* [TEXTE À LIRE]

Une approche introspective plutôt que rétrospective
L’invitation de Lili Michaud, directrice d’Occurrence, lancée à Pierre Bourgault est à l’origine d’une exposition sensible et intelligente. Dernièrement, la galerie innove par une programmation qui donne à des artistes qui ont marqué l’histoire de l’espace une seconde occasion d’exposer, créant ainsi une continuité avec le passé. Cette proposition constitue une bougie d’allumage pour l’artiste : d’abord incertain de vouloir se plonger dans un projet carte blanche comme celui-là, il finit par s’y abandonner et par embrasser un processus de création à cinq.
L’exposition se ficelle doucement, au gré des marées et des discussions entre collègues artistes qui, pour la plupart, prennent vie dans l’atelier de Pierre à Saint-Jean-Port-Joli. « Tout ça s’est passé de façon très organique, par la force des choses. Il était question qu’Anne-Marie [Proulx] et moi soyons dans le coup, et Pierre [Bourgault] reparlait toujours de Marie-Ève [Charron] et de Gwenaël [Bélanger], de leur projet en parallèle… », lance l’autrice Gentiane La France.

* [CONSIGNES]
a) Reproduisez à l'identique le passage du texte sur l'exposition de Pierre Bourgault compris entre « Une approche introspective » et « création à cinq. », bornes incluses.
b) Traduisez en anglais cette phrase du texte sur l'exposition de Pierre Bourgault : « L’invitation de Lili Michaud, directrice d’Occurrence, lancée à Pierre Bourgault est à l’origine d’une exposition sensible et intelligente. »
c) Poursuivez la rédaction du texte sur l'exposition de Pierre Bourgault à la suite de sa dernière phrase.

* [JEU DE DONNÉES]
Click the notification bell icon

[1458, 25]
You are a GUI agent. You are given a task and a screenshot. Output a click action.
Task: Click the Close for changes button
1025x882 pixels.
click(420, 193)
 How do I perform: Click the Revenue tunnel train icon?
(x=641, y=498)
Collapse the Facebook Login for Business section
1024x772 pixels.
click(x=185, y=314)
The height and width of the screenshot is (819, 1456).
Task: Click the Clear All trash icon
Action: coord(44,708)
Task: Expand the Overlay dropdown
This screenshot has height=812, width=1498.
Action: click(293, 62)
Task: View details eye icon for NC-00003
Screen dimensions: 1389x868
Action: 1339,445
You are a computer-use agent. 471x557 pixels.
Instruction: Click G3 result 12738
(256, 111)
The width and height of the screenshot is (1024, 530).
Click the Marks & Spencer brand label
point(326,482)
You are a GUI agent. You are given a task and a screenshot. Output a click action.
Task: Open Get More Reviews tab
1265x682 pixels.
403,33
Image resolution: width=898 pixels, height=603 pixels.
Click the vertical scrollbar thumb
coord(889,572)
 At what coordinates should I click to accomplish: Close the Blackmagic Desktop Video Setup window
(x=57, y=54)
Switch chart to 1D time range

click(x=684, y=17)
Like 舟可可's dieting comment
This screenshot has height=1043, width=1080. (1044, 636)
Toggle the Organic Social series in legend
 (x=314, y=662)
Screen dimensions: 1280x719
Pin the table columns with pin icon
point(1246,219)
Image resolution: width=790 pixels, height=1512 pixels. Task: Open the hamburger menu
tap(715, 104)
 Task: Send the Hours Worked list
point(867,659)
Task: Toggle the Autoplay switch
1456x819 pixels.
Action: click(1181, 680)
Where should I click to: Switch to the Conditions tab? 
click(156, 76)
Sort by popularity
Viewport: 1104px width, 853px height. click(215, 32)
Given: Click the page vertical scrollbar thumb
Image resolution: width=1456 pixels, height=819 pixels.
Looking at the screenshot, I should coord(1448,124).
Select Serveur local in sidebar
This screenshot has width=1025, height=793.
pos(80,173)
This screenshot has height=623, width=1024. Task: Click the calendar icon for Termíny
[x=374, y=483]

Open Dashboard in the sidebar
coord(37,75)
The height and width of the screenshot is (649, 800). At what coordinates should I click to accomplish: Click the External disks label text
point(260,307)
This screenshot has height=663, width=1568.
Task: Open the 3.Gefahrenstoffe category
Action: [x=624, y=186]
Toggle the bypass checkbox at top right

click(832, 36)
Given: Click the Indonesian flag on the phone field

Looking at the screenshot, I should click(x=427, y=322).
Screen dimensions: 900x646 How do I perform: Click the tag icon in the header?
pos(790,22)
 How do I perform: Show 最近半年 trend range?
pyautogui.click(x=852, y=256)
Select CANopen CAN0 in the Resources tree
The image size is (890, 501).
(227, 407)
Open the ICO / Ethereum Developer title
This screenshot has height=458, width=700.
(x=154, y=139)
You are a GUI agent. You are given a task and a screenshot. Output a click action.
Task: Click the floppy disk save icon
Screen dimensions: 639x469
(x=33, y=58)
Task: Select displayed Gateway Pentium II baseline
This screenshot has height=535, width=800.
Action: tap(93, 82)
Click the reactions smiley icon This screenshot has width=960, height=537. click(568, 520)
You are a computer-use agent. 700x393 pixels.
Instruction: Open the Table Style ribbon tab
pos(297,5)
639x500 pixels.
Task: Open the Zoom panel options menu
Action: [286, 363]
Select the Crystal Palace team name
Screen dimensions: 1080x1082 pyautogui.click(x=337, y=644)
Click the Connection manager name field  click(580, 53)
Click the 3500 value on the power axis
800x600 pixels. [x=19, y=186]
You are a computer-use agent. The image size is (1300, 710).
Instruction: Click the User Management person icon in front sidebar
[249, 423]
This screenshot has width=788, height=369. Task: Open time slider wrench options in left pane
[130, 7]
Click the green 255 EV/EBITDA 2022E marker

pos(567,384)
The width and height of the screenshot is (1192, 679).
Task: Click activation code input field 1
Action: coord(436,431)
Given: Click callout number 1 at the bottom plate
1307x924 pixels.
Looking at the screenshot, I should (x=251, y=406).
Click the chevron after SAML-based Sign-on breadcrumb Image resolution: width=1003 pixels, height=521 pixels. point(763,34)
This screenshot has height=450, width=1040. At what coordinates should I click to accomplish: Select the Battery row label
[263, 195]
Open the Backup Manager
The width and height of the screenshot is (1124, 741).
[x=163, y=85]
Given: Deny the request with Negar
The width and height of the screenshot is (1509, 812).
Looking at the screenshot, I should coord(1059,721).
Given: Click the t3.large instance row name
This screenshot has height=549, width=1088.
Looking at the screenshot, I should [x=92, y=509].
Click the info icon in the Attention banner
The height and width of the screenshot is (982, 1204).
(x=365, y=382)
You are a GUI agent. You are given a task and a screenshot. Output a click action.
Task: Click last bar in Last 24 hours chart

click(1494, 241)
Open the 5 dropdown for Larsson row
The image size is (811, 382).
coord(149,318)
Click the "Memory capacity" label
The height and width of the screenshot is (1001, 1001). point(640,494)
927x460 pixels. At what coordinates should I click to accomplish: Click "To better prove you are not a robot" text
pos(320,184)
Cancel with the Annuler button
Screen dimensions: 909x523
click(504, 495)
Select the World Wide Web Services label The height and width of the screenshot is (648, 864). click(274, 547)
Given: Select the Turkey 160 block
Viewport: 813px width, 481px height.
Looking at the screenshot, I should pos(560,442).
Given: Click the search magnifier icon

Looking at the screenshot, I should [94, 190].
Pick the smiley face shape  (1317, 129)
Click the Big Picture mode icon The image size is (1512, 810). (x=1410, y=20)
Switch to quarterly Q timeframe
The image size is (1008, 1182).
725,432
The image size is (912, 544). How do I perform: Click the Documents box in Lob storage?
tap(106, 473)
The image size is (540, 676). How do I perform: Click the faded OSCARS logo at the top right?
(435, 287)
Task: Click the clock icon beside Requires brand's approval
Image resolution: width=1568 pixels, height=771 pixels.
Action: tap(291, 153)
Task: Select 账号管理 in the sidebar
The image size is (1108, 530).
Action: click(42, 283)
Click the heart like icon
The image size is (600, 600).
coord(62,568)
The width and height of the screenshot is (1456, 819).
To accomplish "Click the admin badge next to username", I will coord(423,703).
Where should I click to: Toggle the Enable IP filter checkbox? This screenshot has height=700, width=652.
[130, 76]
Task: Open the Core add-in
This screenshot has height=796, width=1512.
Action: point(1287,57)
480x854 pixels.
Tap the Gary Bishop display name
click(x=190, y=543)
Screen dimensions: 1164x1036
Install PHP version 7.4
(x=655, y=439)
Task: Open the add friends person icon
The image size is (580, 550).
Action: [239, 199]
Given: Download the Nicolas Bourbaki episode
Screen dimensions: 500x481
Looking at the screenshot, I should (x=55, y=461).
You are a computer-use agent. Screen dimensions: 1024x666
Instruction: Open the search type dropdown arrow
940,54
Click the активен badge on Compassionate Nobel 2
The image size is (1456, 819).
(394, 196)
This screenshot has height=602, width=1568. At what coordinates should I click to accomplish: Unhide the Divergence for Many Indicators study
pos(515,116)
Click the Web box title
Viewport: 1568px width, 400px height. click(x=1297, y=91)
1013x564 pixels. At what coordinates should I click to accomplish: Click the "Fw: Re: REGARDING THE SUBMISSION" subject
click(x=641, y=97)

* [RÉPONSES PAR CONSIGNE]
a)
Une approche introspective plutôt que rétrospective
L’invitation de Lili Michaud, directrice d’Occurrence, lancée à Pierre Bourgault est à l’origine d’une exposition sensible et intelligente. Dernièrement, la galerie innove par une programmation qui donne à des artistes qui ont marqué l’histoire de l’espace une seconde occasion d’exposer, créant ainsi une continuité avec le passé. Cette proposition constitue une bougie d’allumage pour l’artiste : d’abord incertain de vouloir se plonger dans un projet carte blanche comme celui-là, il finit par s’y abandonner et par embrasser un processus de création à cinq.

b) The invitation extended to Pierre Bourgault by Lili Michaud, director of Occurrence, gave rise to a sensitive and intelligent exhibition.

c)
Près du fleuve, l’espace de création de Pierre Bourgault est un lieu de rencontres parfois fortuites, parfois organisées. S’ils ne sont pas souvent les cinq à y être, ils y passent tour à tour, façonnant naturellement le projet autour de la poésie et du territoire, des questions qui les lient tous. « Tous ces allers-retours entre l’atelier et le territoire nourrissent le travail de Pierre, mais aussi sa vie. […] C’est ce qui est fascinant avec Pierre : il est connu pour ses œuvres, mais aussi pour ce qu’il est », expliquent ensemble Anne-Marie Proulx et Gentiane La France, qui offrent, dans la première salle de l’exposition, un regard sur une vie entière passée auprès des éléments naturels. L’Ansillon de l’artiste trône dans l’espace. Grandiose, la sculpture immersive à mi-chemin entre le bateau et l’habitacle invite le public à y naviguer un temps, porté par les images de Proulx qui semblent disperser un vent du fleuve, révélant non loin les trajets des épopées de navigation de Bourgault. Les mots de La France nouent l’ensemble : « Le corps, aspiré, pénètre au gré du vent et s’encastre dans l’entrepont solitaire […]. Rasant les horizons, il fait gonfler les voiles et les cœurs. »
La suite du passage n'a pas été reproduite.